Secretary-General George Robertson welcomed vigorous efforts to strengthen and establish relationships in the region in the face of the common terror threat as an important extension of NATO's 53-year alliance.
"North America, Europe and Central Asia are now part of a political community that is unprecedented in its breadth, in its inclusiveness and in its capacity to work together," Robertson said on the last day of a NATO foreign ministers' meeting in the Icelandic capital.
Fostering those relationships, NATO foreign ministers met with 46 nations, many from the old Soviet sphere of influence, to assess closer cooperation in the face of shared threats. They also met with 10 eastern European candidates hoping to receive an invitation to join during a special summit in Prague in November.
And on the sidelines, the foreign ministers Turkey, Azerbaijan and Armenia met for the first time, acknowledging the importance of resolving regional conflicts to enhance stability. They pledged further talks.
Addressing a meeting of the 19 alliance members, 10 candidate nations and 17 other countries ranging from Albania to Ireland and Uzbekistan, Robertson urged the foreign ministers not to squander the unprecedented sense of common purpose that has prevailed since the Sept. 11 terror attacks in the United States.

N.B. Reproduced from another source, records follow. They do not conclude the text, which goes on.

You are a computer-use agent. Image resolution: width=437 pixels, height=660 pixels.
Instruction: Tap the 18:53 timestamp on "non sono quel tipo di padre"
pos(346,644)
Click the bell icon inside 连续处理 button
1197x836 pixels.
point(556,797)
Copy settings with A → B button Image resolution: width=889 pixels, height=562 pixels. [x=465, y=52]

"In the face of new threats, one of our strongest weapons has been our new relationships," he said.
Indeed, a spirit of solidarity pervaded the two days of meetings.
Declaring the Cold War over, Secretary of State Colin Powell and his NATO nation counterparts forged a new partnership to fight terrorism, control arms and manage crises in the wake of the Sept. 11 attacks on the United States.

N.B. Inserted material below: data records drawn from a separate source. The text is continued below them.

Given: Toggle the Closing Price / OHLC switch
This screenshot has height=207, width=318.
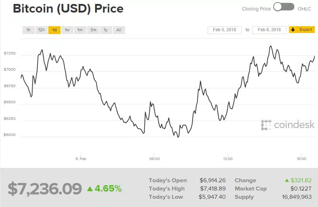Looking at the screenshot, I should [284, 7].
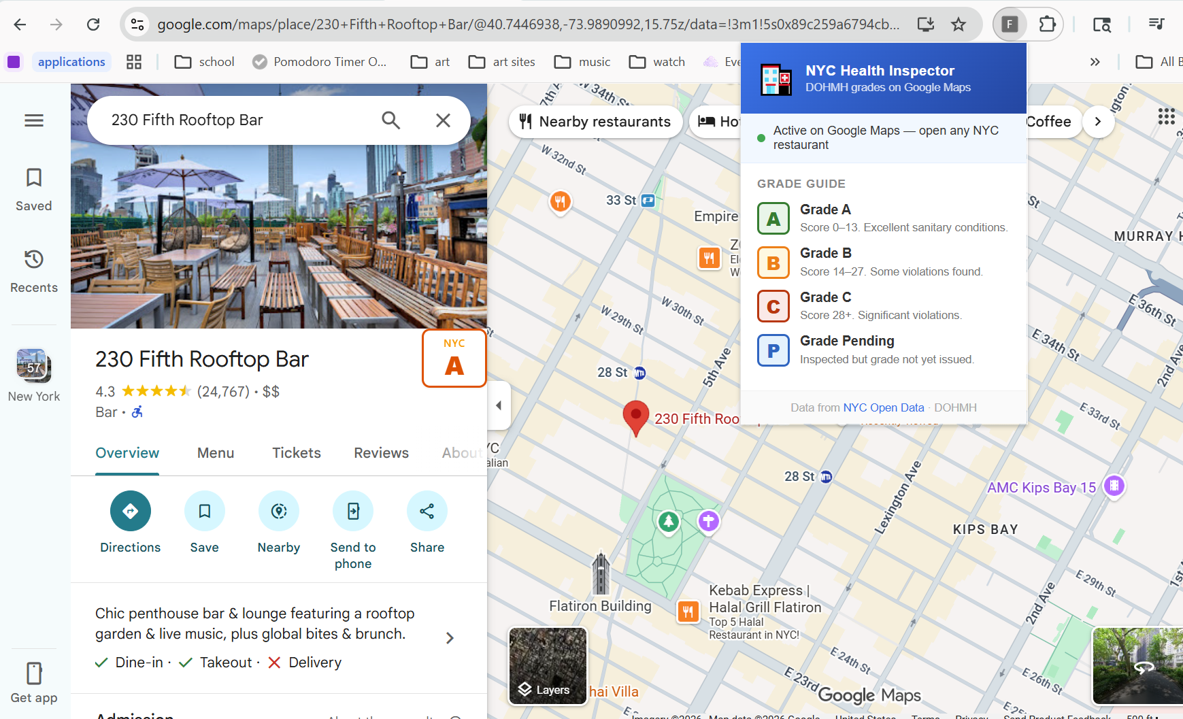Screen dimensions: 1183x719
Task: Expand the place description chevron
Action: (x=450, y=638)
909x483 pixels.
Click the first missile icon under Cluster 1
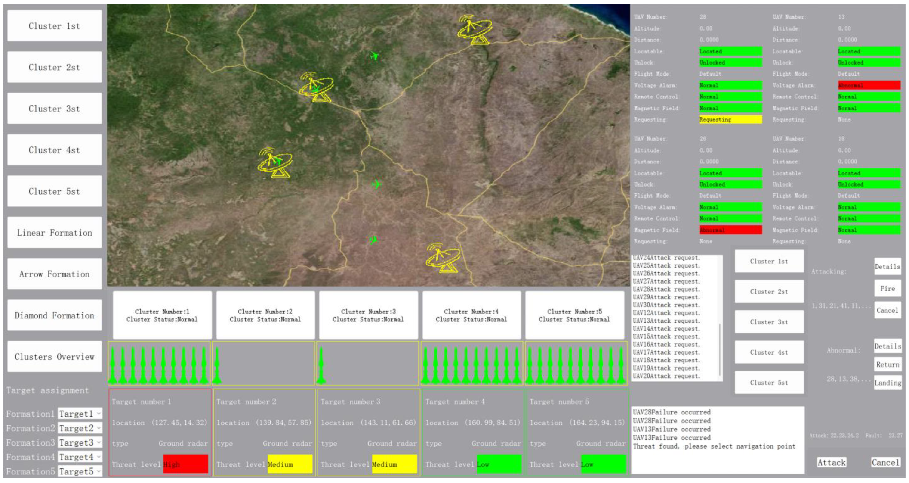113,365
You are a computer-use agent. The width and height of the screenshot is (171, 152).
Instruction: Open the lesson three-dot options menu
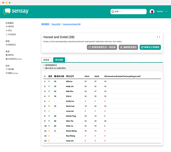(x=158, y=37)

Their agreement to set up a NATO-Russia Council came a day after Washington and Moscow announced a pact to slash their strategic nuclear arsenals by two-thirds, and on the same day as the U.N. Security Council, ending an 18-month standoff between Russia and the West, adopted a major overhaul of sanctions against Iraq.
Closing out the conference, Ukraine welcomed the landmark NATO-Russia agreement to establish a council to combat common security threats. It will be signed by U.S. President George W. Bush, his NATO counterparts and Russian President Vladimir Putin during a summit near Rome on May 28.

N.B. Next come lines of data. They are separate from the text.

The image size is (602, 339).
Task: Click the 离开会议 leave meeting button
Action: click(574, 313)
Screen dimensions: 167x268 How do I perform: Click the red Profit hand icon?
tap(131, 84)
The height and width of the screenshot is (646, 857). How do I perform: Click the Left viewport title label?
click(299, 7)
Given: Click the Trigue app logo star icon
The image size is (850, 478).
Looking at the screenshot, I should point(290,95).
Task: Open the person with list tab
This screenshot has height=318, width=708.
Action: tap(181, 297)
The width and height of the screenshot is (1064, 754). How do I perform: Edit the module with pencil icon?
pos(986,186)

"It was a good day for NATO, at last," said one diplomat.
The transatlantic alliance's continued relevance has been questioned in recent months because it was sidelined in the U.S.-led war on terrorism, with Washington calling on individual allies for limited help in its military campaign in Afghanistan.
"It creates a new favorable situation for my country and for other countries," Ukrainian Foreign Minister Anatoly Zlenko told reporters after meeting with Robertson.
"I hope the strengthening of the relationship between Russia and NATO will strengthen the general security in this region," said Zlenko.
He said NATO and Ukraine, which is part of NATO's Partnership for Peace program but is not a candidate for membership, would continue to seek new areas for cooperation.
Zlenko also met earlier with Powell.